▶ [What the exercise asks]:
Nothing but the lines from the one containing "The height and width of the screenshot is (773, 1595)." through the final line of the listing should appear in the answer, each exactly as written.

▶ [Data supplied]:
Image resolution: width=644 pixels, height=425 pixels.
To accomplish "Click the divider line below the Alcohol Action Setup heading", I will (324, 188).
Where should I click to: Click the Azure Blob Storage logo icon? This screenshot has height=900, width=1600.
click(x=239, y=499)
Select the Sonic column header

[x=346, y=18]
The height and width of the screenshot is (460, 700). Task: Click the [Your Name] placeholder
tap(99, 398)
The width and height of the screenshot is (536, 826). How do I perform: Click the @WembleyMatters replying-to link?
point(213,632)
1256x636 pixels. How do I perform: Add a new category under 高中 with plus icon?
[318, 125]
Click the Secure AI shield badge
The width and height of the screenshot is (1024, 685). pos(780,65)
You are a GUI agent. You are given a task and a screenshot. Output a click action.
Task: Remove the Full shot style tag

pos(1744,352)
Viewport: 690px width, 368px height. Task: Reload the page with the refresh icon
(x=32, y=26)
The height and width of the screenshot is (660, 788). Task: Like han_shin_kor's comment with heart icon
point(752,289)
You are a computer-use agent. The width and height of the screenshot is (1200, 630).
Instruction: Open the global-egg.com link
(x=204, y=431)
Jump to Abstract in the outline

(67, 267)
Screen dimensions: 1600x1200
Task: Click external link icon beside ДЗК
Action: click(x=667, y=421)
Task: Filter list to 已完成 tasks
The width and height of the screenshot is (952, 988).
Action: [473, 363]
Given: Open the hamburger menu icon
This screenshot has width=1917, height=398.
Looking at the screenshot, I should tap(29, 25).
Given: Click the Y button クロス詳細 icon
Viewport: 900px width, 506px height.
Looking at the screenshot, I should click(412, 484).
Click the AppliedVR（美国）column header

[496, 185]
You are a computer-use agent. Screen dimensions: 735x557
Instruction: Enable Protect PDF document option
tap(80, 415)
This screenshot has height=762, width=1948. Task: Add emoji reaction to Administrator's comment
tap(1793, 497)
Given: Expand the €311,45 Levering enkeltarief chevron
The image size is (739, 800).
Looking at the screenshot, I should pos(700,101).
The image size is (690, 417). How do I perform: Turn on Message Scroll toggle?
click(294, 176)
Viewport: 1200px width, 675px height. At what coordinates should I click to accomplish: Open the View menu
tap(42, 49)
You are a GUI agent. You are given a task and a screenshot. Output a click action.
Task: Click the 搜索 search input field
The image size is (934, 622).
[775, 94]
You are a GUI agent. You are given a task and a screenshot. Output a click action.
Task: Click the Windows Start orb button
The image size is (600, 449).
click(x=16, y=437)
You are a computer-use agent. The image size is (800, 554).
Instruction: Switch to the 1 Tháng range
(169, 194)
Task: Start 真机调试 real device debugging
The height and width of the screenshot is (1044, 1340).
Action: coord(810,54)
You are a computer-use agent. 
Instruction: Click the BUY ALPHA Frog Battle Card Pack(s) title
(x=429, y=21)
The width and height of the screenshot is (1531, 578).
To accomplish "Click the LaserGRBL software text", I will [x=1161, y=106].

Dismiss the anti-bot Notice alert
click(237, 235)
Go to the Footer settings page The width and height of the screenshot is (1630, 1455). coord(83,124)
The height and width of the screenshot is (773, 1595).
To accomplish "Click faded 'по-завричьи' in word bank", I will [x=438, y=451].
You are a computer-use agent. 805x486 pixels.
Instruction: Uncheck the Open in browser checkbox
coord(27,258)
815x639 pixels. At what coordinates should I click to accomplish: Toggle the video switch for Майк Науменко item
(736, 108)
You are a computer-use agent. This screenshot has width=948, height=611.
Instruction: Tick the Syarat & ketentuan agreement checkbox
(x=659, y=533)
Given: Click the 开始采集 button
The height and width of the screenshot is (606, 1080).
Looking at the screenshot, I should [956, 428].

▶ [Solved exercise]:
The height and width of the screenshot is (773, 1595).
To accomplish "Click faded 'по-завричьи' in word bank", I will [x=438, y=451].
You are a computer-use agent. 805x486 pixels.
Instruction: Uncheck the Open in browser checkbox
coord(27,258)
815x639 pixels. At what coordinates should I click to accomplish: Toggle the video switch for Майк Науменко item
(736, 108)
You are a computer-use agent. This screenshot has width=948, height=611.
Instruction: Tick the Syarat & ketentuan agreement checkbox
(x=659, y=533)
Given: Click the 开始采集 button
The height and width of the screenshot is (606, 1080).
Looking at the screenshot, I should [956, 428].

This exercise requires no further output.